Dit verhaal begint, min of meer willekeurig, in 1964. Meer dan 4 decennia waren er gemoeid met onderzoek en vervolgonderzoek om van het quarkmodel tot diepe en gedetailleerde kennis over het proton te komen. Alom tegenwoordig, niet groter dan 10-15 meter. En nog steeds is niet alles ‘gemeten en geweten’ over deze eenvoudigste der atoomkernen. Maar mijn betoog gaat niet alleen over het proton: het staat model voor alle wetenschappelijk onderzoek – goed onderzoek leidt tot kennis en tot nieuwe vragen en weer tot vervolgonderzoek etc. Dat is een stroom die niet onderbroken kan worden. Je kunt ook niet even aan de kant blijven staan. Onderbreken betekent contact verliezen, aan de kant staan betekent achterblijven.

Vandaag is de kennis van de structuur van het proton onmisbaar voor het begrijpen van de botsingen tussen protonen bij de Large Hadron Collider, de krachtigste versneller van dit moment en operationeel bij het Europese centrum voor hoge-energiefysica, CERN, in Genève. De protonbotsingen bij de LHC leiden tot enorm complexe eindtoestanden met veel deeltjes, dank zij de hoge energie. Deze energie is nodig in de jacht op nieuwe kennis: het Higgs deeltje en meer. Deze complexe eindtoestanden zijn alleen te analyseren met kennis over de interne structuur, de PDF’s, van het proton. Kennis die is opgebouwd voordat de LHC in bedrijf ging. Sterker nog: de opbouw ervan is begonnen lang voordat ook maar iemand had kunnen vermoeden dat er ooit een LHC zou zijn. Deze kennis zelf zal weer verder worden vermeerderd bij de LHC.

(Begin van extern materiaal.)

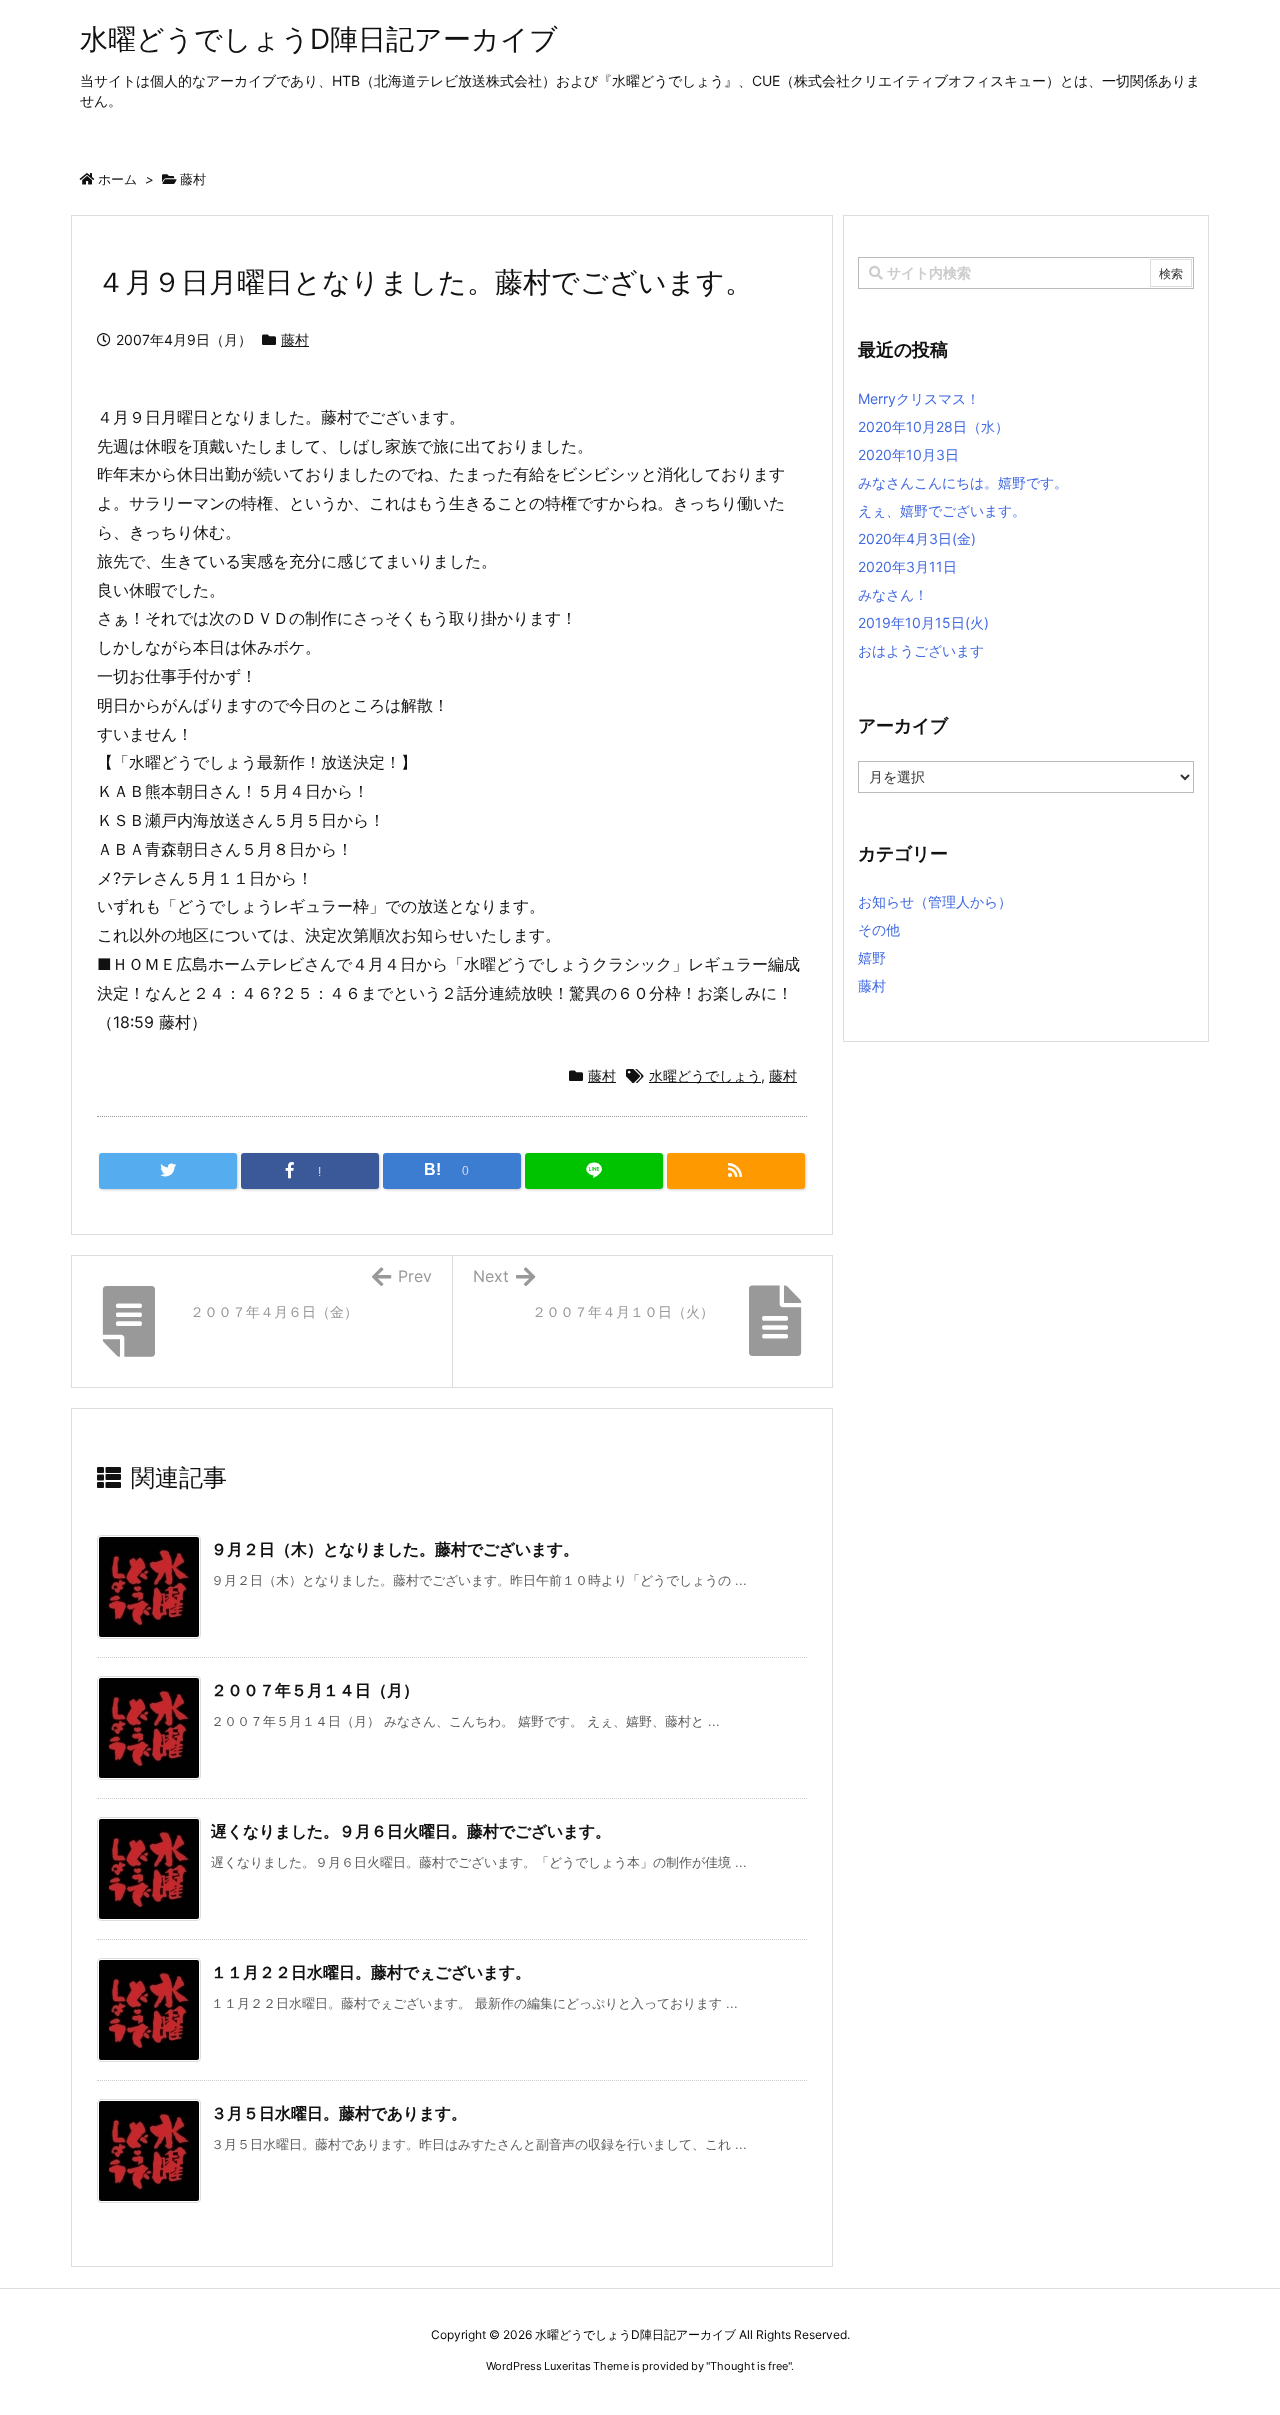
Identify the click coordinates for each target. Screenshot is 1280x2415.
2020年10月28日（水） (933, 426)
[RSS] (736, 1171)
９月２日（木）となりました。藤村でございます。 (395, 1549)
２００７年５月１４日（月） (315, 1690)
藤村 (193, 179)
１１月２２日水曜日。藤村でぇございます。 (371, 1972)
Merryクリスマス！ (919, 398)
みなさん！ (893, 594)
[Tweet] (168, 1171)
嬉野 (872, 957)
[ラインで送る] (594, 1171)
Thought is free (749, 2366)
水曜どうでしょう (705, 1075)
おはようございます (921, 650)
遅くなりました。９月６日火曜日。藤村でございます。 (411, 1831)
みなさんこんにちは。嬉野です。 (963, 482)
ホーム (117, 179)
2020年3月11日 (907, 566)
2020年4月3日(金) (917, 538)
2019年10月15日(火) (923, 622)
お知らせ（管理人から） (935, 901)
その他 (879, 929)
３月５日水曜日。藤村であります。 (339, 2113)
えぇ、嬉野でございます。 (942, 510)
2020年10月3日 (908, 454)
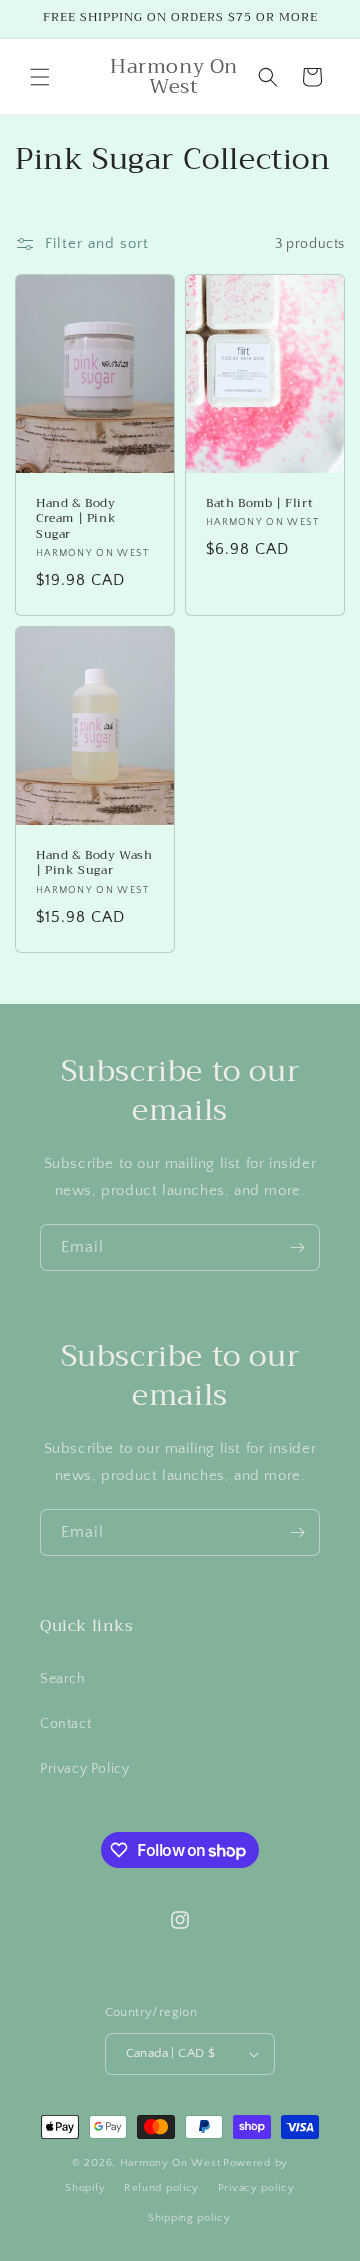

Maar waar is dit allemaal goed voor, wat hebben we aan kennis over de structuur van het proton? Wat hebben we eraan om te weten dat er een Higgs boson is? Het antwoord: waar grenzen van onze kennis bereikt worden willen we die grenzen verleggen – we willen wéten – is niet voor iedereen voldoende. Er is een uitgebreider antwoord mogelijk. Bij het onderzoek zijn studenten en jonge afgestudeerden betrokken. Die leren geweldig veel dat ook buiten het onderzoek, waar ze lang niet allemaal in blijven werken, van belang is. Ze leren met computers werken, programma’s schrijven in geavanceerde talen, statistische methodes gebruiken, microelektronica ontwerpen, projectmatig werken, etc. etc. Bedrijven worden betrokken bij het ontwikkelen van geavanceerde apparatuur, supergeleidende magneten, lichtdetecterende kristallen, supergevoelige sensoren, nieuwe database technieken, nieuwe computerarchitecturen etc. etc. Daarmee verdienen die bedrijven een beetje en leren ze een boel: ze verhogen hun profiel, innoveren, vinden nieuwe markten. Het verleggen van wat we ‘kennen’ vereist dat we verleggen wat we ‘kunnen’. Daarbij staat het ontwikkelen van ‘high tech systemen en materialen’ centraal.

Dus: ook – en niet in de laatste plaats -  nieuwsgierigheidsgedreven ‘vrij’ onderzoek is essentieel voor het in stand houden van een excellente kennisinfrastructuur zonder welke geen enkel land kan groeien.